Who is profiting from US-Chinese trade tensions?

04 February 2019

A new UNCTAD study shows which countries are expected to gain - at least in certain sectors - from the United States and Chinese tariff hikes.

Trade Diversion
US and China's tariffs will divert trade to other countries
Graphic 1
Sectoral Effects of China Tariffs
Effects will be larger for chemicals, vegetables and the auto sectors
Graphic 2
Sectoral Effects of US Tariffs
Machinery sectors will see strong trade diversion effects
Graphic 3
Regional Value Chain Effects
Tariffs would have larger impact for East Asian regional value chains
Graphic 4

These figures summarize the effect of 25 per cent tariffs applied to the United States of America and Chinese lists of goods affected by retaliatory tariffs as September 2018.

Trade diversion, trade retained and trade loss are calculated using trade elasticities from the economic literature.

In particular, elasticities of substitution (from Broda and Weinstain: Globalization and the gains from variety, Quarterly Journal of Economics, Volume 121, Issue 2, 2006) are used to approximate how much trade for each of the affected products is likely to be diverted to a third country.

In intuitive terms, homogeneous goods (e.g. soybeans) tend to have a higher degree of substitution to third countries (e.g. from the United States to Brazil) than more sophisticated goods where quality plays a more important role in shaping consumer demand (e.g. motor vehicles).

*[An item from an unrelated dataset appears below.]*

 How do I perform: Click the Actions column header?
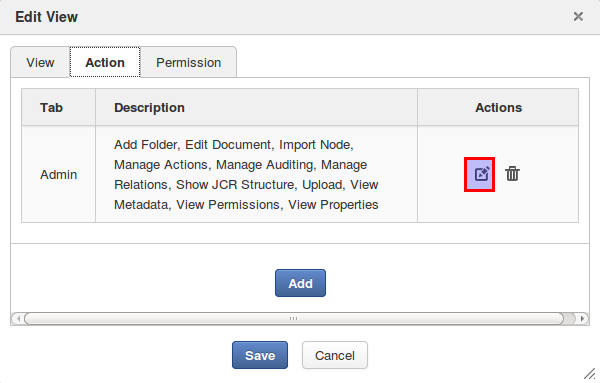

Therefore, identical tariffs can have very different trade diversion effects, depending on the nature of the good.

Trade losses are calculated using import demand elasticities (from Kee, Nicita and Olarreaga: Import demand elasticities and trade distortions, The Review of Economics and Statistics, Volume 9, Issue 4, 2008). This elasticity measures how much of the bilateral trade is likely to be retained and how much will be lost.

In intuitive terms, tariffs in goods where demand is inelastic to prices (e.g. tobacco products) will not result in large trade losses. On the other hand, tariffs on products which are very sensitive to price changes will result in lower demand and therefore larger trade losses.

Export supply elasticities (from Nicita, Peri and Olarreaga: Cooperation in WTO’s tariff waters, Journal of Political Economy, Volume 126, Issue 3, 2018) are used to approximate how trade diversion effects are allocated across third countries. In intuitive terms, the trade diversion effects are to be captured by a third country, depending on its competitiveness in exporting the given product. Export supply elasticities approximate such competitiveness at the product level.

Finally, the effects on global value chains are calculated at the regional level by assuming a proportional decline in traded inputs. For example, trade diverted from China to countries outside the East Asian region is assumed to result in suppliers of intermediate products serving that trade also moving away from the East Asian region. More details are available on request.